Investment Oversight


 

The pressure on board members following the passage of Sarbanes-Oxley in 2002 has become intense. Board members today are exposed to significant risks if problems arise on their watch, up to and including the prospect of personal liability.

For those committee members charged with oversight of the critically important investment function, the typical perfunctory review of results relative to a few standard market indexes is woefully inadequate. Board members are not provided sufficient comparative data to make informed, prudent oversight decisions.


Limitations of Current Approach

1. Insufficient context

Because indexes provide only a single comparative data point for each time period, it takes decades (yes decades, ask for details) to determine with any statistical confidence whether or not an investment manager has skill -- or a lack of skill. That is, by the time you have enough data to draw a conclusion as to your manager’s skill, it’s far too late.
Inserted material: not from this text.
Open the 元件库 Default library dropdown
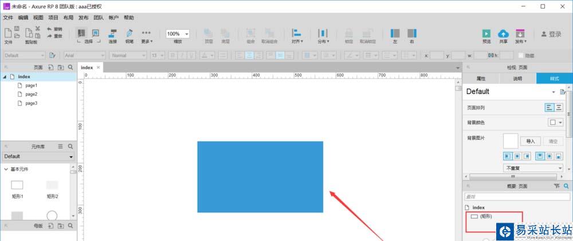Screen dimensions: 573x241 pos(38,156)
Put another way, when your manager underperforms his benchmark index, you can’t know whether or not the underperformance is indicative of a problem. Knowing that your manager underperformed the index by three percent is like knowing you got a seven out of ten on a test -- without knowing the grading curve. Not enough context.

Comparing investment performance solely to market indexes is a futile exercise!

 

2. Superficial

Simple comparisons of investment return to a benchmark do not address the reason behind the incremental performance. Is incremental return due to the skillful selection of securities, or to a particular style bias that was in favor? If due to style, was the manager hired for that style or has the manager’s style changed over time? How is the manager’s style quantified? The answers to questions such as these are often more significant than the straightforward question of incremental performance itself.

 

3. Lack of objectivity

When investment results are calculated, evaluated and presented to board members by internal staff there is sometimes the perception of a bias in what information is provided. Staff may be perceived to have an interest in the status quo. Whether this is true or not, board members are often less engaged when performance is reviewed by staff than when presented by an outside specialist.

 

PeerTrac Solution

Peer Analytics provides a comprehensive investment performance evaluation incorporating proprietary peer universes of property-casualty returns and portfolio structure data. Our peer company performance review provides the context necessary to determine the significance of results, performance attribution to explain how and why those results were achieved and the objective expertise to facilitate meaningful communication among board members, staff and investment managers.


Effective benchmarking provides sufficient information to determine when corrective action is necessary.

Indexes are valuable components of the benchmarking process, but by themselves are not sufficient. Simple index comparisons lack the context required to draw meaningful conclusions.

Because indexes provide only a single comparative data point for each time period, it takes decades* to determine with any statistical meaning whether or not an investment manager has positive or negative skill. So by the time you have enough data to reach a conclusion, it's far too late.